Copy the records below verbatim, from the line with "Task: Click the printer icon in toolbar" to the line with "Looking at the screenshot, I should [187, 268].", including both of those lines.

Dataset items
>> Begin

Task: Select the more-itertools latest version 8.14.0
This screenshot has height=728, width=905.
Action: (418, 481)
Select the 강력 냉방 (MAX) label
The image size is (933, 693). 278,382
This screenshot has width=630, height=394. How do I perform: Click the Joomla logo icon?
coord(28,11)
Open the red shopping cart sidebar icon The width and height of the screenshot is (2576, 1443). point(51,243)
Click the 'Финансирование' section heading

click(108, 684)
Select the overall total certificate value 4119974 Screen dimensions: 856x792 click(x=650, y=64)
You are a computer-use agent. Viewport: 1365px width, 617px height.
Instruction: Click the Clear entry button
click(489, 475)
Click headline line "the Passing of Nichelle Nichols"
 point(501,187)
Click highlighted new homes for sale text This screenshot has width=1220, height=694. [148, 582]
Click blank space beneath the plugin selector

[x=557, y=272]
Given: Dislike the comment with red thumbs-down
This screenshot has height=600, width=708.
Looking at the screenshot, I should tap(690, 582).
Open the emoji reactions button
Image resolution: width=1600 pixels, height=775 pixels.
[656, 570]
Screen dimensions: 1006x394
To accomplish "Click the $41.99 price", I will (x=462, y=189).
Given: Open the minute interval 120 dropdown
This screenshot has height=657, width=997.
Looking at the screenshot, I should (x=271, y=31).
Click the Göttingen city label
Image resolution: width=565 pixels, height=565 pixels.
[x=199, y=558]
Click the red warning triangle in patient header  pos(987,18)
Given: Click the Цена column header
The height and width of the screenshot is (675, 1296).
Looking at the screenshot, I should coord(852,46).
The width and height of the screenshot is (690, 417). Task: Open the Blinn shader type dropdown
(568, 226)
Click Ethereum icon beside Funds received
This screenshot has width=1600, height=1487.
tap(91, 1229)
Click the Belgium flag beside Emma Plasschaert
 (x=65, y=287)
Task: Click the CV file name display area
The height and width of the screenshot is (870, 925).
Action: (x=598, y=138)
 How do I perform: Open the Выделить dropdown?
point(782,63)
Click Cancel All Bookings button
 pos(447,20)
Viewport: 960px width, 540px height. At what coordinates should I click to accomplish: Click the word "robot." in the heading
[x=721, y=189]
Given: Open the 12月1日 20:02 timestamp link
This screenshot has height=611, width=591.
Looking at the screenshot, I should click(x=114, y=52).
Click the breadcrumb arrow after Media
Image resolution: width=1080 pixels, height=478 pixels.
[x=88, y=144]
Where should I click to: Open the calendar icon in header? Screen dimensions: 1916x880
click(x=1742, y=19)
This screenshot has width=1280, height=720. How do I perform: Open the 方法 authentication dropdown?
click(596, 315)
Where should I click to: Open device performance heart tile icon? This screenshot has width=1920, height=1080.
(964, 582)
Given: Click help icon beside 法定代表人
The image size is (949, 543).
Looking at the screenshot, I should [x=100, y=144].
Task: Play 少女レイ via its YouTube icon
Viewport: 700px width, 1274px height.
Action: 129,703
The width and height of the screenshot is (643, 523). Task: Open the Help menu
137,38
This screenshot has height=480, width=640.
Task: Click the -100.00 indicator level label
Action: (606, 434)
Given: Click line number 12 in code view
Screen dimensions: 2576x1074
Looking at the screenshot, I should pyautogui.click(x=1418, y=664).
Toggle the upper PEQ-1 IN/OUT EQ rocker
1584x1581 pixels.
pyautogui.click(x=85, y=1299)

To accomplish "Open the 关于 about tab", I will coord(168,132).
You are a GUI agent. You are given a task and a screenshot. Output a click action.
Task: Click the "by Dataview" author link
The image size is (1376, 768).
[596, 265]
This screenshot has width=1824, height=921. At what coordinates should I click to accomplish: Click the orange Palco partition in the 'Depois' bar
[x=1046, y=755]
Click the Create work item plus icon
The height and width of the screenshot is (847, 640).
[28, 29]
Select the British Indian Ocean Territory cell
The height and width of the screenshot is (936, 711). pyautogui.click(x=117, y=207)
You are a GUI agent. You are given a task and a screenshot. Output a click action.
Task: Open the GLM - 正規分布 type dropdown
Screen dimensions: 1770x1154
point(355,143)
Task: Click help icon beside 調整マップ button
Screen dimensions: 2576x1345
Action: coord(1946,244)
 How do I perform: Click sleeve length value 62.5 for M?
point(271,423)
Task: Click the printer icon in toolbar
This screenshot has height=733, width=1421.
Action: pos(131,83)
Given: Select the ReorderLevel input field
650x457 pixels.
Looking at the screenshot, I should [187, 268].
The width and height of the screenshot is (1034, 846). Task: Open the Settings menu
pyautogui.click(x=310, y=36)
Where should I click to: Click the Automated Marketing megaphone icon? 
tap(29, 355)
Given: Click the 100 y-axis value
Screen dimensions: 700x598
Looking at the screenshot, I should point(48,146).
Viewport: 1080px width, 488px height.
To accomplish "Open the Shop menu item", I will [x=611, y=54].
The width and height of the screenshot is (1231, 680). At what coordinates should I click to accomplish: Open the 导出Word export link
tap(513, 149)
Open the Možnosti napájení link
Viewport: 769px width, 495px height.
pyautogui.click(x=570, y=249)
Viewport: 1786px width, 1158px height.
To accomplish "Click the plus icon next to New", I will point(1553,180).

>> End

Full answer
Task: Click the printer icon in toolbar
This screenshot has height=733, width=1421.
Action: pos(131,83)
Given: Select the ReorderLevel input field
650x457 pixels.
Looking at the screenshot, I should [187, 268].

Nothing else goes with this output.